Industry Sponsored Institute Financial Model

Many institutes are funded solely by the industry sponsor through payments under the ISI Master Agreement and Master Sponsored Research Agreement. Gifts to the institute are handled by a Berkeley development officer. Gift processing is handled by UDAR. IPIRA can facilitate but does not process gifts. IPIRA personnel coordinate with research departments and UDAR.

 

Using multiple funding sources in the institute can create complexities as different funding sources may have “strings attached” and create conflicting obligations. Knowing your funding strategy in advance is important so that the institute can be organized in a manner to avoid conflicting obligations.

The standard federally negotiated indirect cost (IDC) rate for sponsored research applies to institute funding. IDC is assessed on the direct costs of research under an institute.

 

The IDC is intended to cover conventional research contracts and grants, and covers only the basic costs of negotiation by IPIRA staff, award and subaward management by IPIRA’s IAO, Phoebe processing, accounting and invoicing by Contracts and Grants Accounting (CGA), and basic pre/post award and HR support by Berkeley Regional Services (BRS). Due to the complexity, scale and scope of an institute, the Executive Director should build additional support for staffing (central campus and institute) into the institute budget as direct costs.

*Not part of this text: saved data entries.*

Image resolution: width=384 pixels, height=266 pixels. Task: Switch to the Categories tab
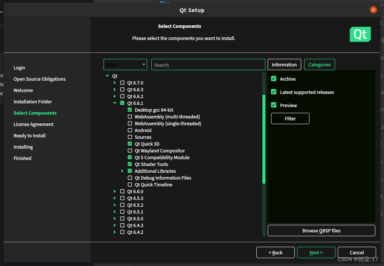319,65
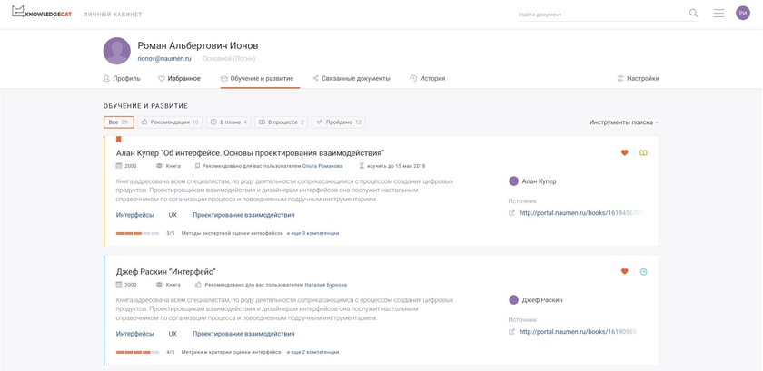Click the clock status icon on Raskin card
Screen dimensions: 763x371
[x=643, y=272]
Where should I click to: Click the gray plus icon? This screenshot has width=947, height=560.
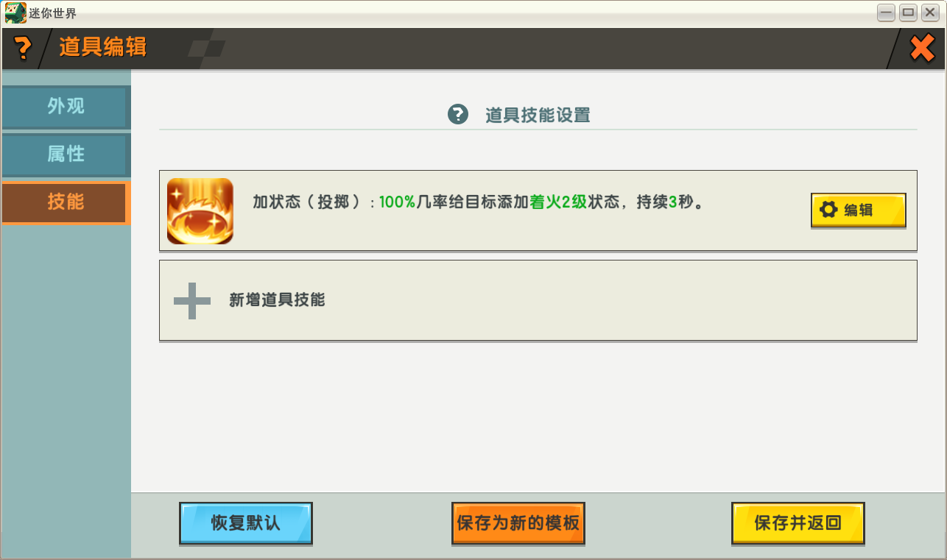coord(192,300)
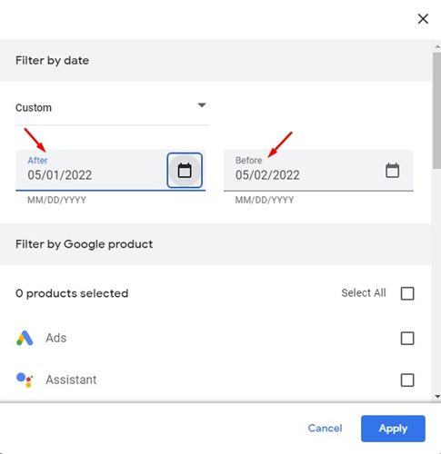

Operational and administrative costs can be budgeted at the rate for other sponsored actvities.

It is imperative that all institute activities be adequately resourced. An institute requires resources to design, implement, and maintain the institute that generally exceed the baseline levels of central office staffing that is funded by the campus through Indirect Cost (IDC) recovery. These activities are considered administratively complex research projects as defined in Uniform Guidance. Examples of services that are not funded through IDC recovery include:
  1. staffing to manage calls for proposals, receive proposals, review proposals, and submit to the sponsor on behalf of Berkeley
  2. post award/grants management services
  3. special intellectual property (IP) diligence in pre-award analyses (such as background IP analyses, determination of third party rights to be managed in proposed scopes of work)
  4. management of tax implications (e.g., “private use” in bond-funded facilities)
  5. legal analyses such as conflicting contractual rights due to faculty involvement in related research activities, and/or visitor arrangements
  6. costs for greater than ten (10) task agreements at Berkeley campus per year (an institute typically funds research by multiple PIs; each research project is handled a separate research project task order under the ISI Master Agreement)
  7. costs for greater than six (6) subawards per year to researchers outside of the Berkeley campus.
The Contracts and Grants Accounting office (CGA) requires an administrative surcharge be added to the budget for additional financial services. Examples are extensive and unusual invoicing, coordinating of purchase orders with research project task orders and invoices. The amount of the surcharge be added to the budget is determined by the Executive Director and CGA, with approval by the dean and Vice Chancellor of Research.

Additional administrative costs typically arise in the following cases:

  1. Large, complex programs such research centers, program projects, and other grants and contracts that entail assembling and managing teams of investigators from a number of institutions.
  2. Projects which involve extensive data accumulation, analysis and entry, surveying, tabulation, cataloging, searching literature, and reporting.
  3. Projects that require making travel and meeting arrangements for large numbers of participants, such as conferences and seminars.
  4. Projects whose principal focus is the preparation and production of manuals and large reports, books and monographs (excluding routine progress and technical reports).
  5. Projects that are geographically inaccessible to normal departmental administrative services, such as research vessels, radio astronomy projects, and other research fields sites that are remote from campus.
  6. Individual projects requiring project-specific database management; individualized graphics or manuscript preparation; human or animal protocols; and multiple project-related investigator coordination and communications.